BLURtooth Vulnerability Threatens Secure Bluetooth Device Connections

A newly discovered vulnerability dubbed BLURtooth has made it into the news, the exploit literally blurs safe pairing between Bluetooth devices.

About BLURtooth Vulnerability

Reportedly, the Bluetooth Special Interest Group (SIG) and  CERT Coordination Center at the Carnegie Mellon University (CERT/CC) have published security alerts regarding a serious Bluetooth flaw.

Specifically, the vulnerability resides in the Cross-Transport Key Derivation (CTKD) component of Bluetooth standard. This component is primarily responsible for setting up encryption keys when two devices pair.

The component ideally generates two pairs of authentication keys for the two Bluetooth standards; Bluetooth Low Energy (BLE) and Basic Rate/Enhanced Data Rate (BR/EDR) standard. It then leaves it to the devices to choose the appropriate key standard.

This is where the vulnerability, CVE-2020-15802, exists. As stated by Bluetooth SIG,

The researches identified that CTKD, when implemented to older versions of the specification, may permit escalation of access between the two transports with non-authenticated encryption keys replacing authenticated keys or weaker encryption keys replacing stronger encryption keys.

Such meddling with encryption keys allows an adversary to connect vulnerable devices to the wrong devices.

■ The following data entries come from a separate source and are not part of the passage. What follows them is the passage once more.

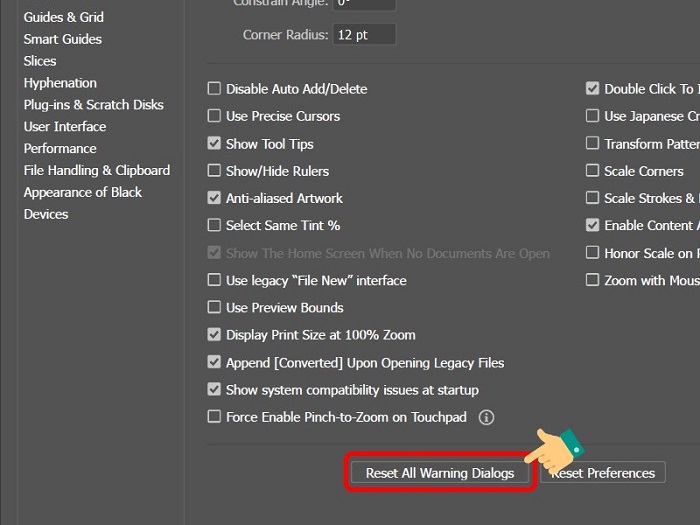Enable Force Enable Pinch-to-Zoom on Touchpad
The width and height of the screenshot is (700, 525).
coord(214,417)
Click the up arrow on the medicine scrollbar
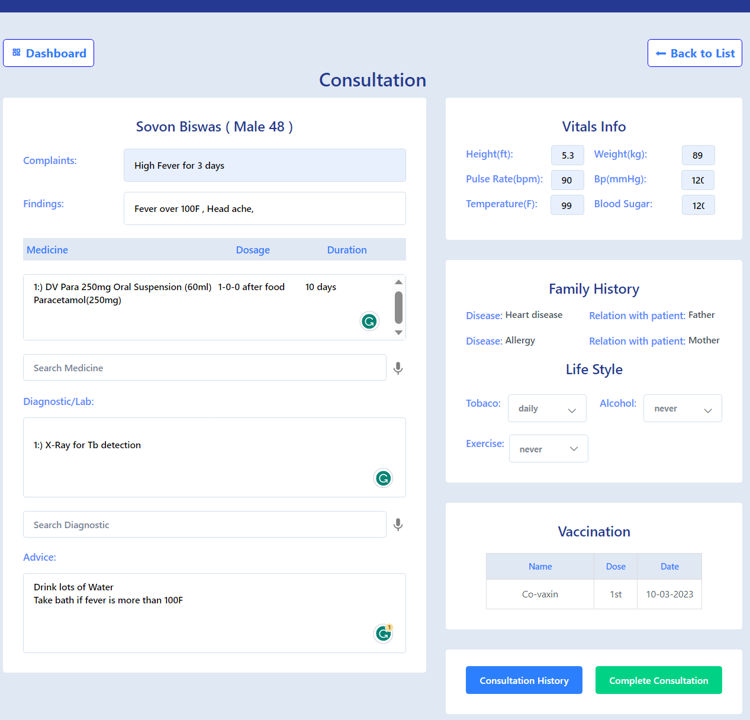Screen dimensions: 750x720 (x=398, y=282)
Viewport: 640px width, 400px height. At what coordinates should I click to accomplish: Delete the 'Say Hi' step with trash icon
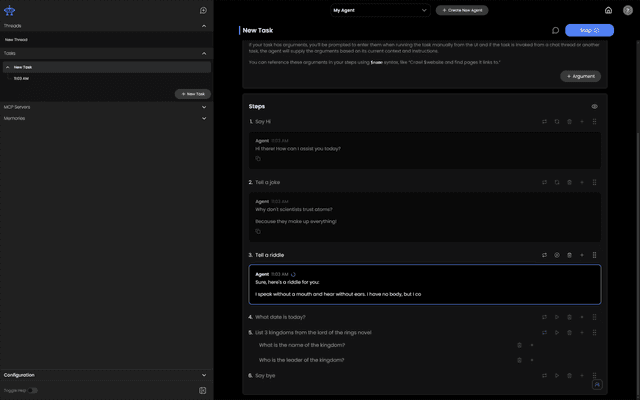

Though for a successful attack, an attacker must be present within the wireless range of vulnerable Bluetooth enabled devices.

Recommended Mitigations

The vulnerability poses a threat to devices with Bluetooth Specifications 4.2 through 5.0.

However, Bluetooth Core Specification versions 5.1 and later, despite being vulnerable, bear features that can be activated to prevent such attacks. According to Bluetooth SIG, Bluetooth 5.1 already mandates certain restrictions on Cross-Transport Key Derivation (CTKD).

Thus, for now, they recommend,

The Bluetooth SIG is recommending that potentially vulnerable implementations introduce the restrictions on Cross-Transport Key Derivation mandated in Bluetooth Core Specification versions 5.1 and later.

Besides, they have also communicated with the vendors regarding necessary patches. Though, a timeline for the arrival of such patches remains unclear.

Nonetheless, they advise users to ensure keeping their devices updated with the latest patches provided by the respective manufacturers.